Some critics may be frustrated that Buell does not wade fully into theoretical debates about the social construction of nature, the distinction between nature and culture, or the relative merits of anthropocentric vs. ecocentric ethical rubrics. In fact, he explicitly avoids such discussion, seeking instead to “get past the polarization” which such debates tend to generate [225]. This is, I think, a wise choice. Many a conversation about environmental literature, ethics, and politics has imploded on debates over how and whether to distinguish between nature and culture, the natural and the human. Thoughtful critics of the wilderness idea like William Cronon have argued that the very dichotomy built into the preservation of wilderness—civilization vs. nature—legitimizes anthropocentric assaults on nature by giving validity to such antagonistic pairs as people vs. nature or jobs vs. the environment. Not quite as thoughtful critics of Cronon have accused him of arguing that there is no difference between a beaver dam and Hoover Dam, while some treatises on the social construction of nature seem to suggest that there is no such thing as nature at all. To be sure, these debates are important but their tendency is to become ends in themselves. Buell acknowledges, sensibly, that the nature-culture distinction is “both a distorting and a necessary lens” through which to view the relationship between human beings and the physical environment, and then focuses his attention on what that lens reveals. [5]
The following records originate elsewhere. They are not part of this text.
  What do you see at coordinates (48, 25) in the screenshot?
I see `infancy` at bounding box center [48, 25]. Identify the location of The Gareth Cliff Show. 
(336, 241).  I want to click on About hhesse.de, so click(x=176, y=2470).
In the end, Buell makes a compelling case for the relevance of an expanded field of ecocriticism. Those readers who treat themselves to both the text and the notes will find a rich source of ideas for course reading lists, seminar papers, and dissertations. Most impressive is the masterful way in which Buell synthesizes the work that has been done by scholars in history, literature, geography and urban studies toward this reorientation of ecocriticism, rooting his own observations in a full and informative consideration of the field’s growth and evolution. It would, perhaps, not be an exaggeration to say that Buell presents the discourse of the environmental imagination—the variety of cultural representations of the environment, and of human beings in their relationship to that environment—as the Ur-text of humanistic study. Of course, those are my words, not his. But once we can see the city as an environment to be inhabited, rather than a deviation from nature, then ecocriticism has moved well beyond the limitations implied in the term “nature writing.”  Buell’s Writing for an Endangered World does not suggest that literature will save the world. It does suggest that literature can change the way we think about and act toward the world we inhabit, and that may be the best hope we have.